I'm a form / process geek, and formally Watchmen kicks freakin' ass. Page design, cover design, series design, panel arrangement, transitions, narrative / thematic cross-cutting -- all this stuff is still done with more precision, care, and effect than any Watchmen -wannabes ever accomplished. Because Alan Moore is a genius when it comes to stuff like this - most of that formal stuff is in his script, although Gibbons contributes enormously. Check out the "Fearful Symmetry" chapter. Look at the first page and the last page, then the second page and the penultimate page, etc.... The layouts mirror each other, and the narrative and themes do a bit, as well, page vs. page, panel vs. panel.

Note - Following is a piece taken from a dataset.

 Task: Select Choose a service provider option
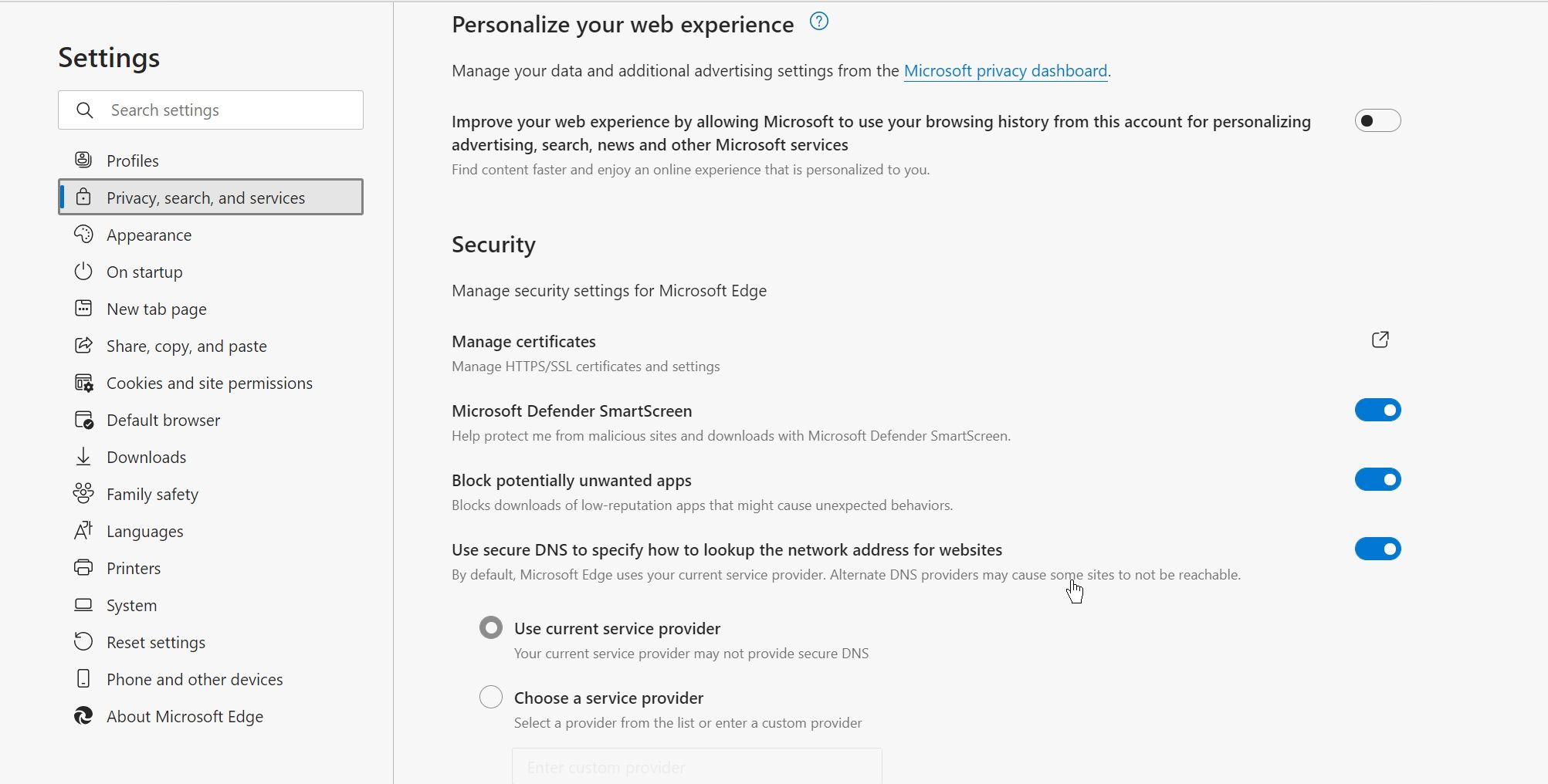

It's stuff like this that you can do in comics but you can't do in any other medium in the same way.

The other biggie is that plot is so not the totality of Watchmen. In fact, I find it practically secondary to the larger experience. (I think Moore did too - viz. the admittedly derivative SF ending.) For me, it's the fact that Watchmen creates an entire world, a mythology, a history, all in 12 chapters. It gives you a narrative density that "regular" superhero comics might begin to approach after a decade or three.

It helps, of course, that most of the characters are analogues of previous heroes. On one level they're extremely thinly veiled analogues to heroes from Charlton comics; but on a deeper level, they resonate with lots of (super)hero archetypes (just as the Charlton heroes do). The Comedian is sort of Captain America and the Punisher at the same time; Nightowl is Batman-ish; Silk Spectre is like Phantom Lady or numerous other "good girl" super heroines of the 40s; Rorschach is a "dark avenger," but with the moral compass of Ayn Rand; etc.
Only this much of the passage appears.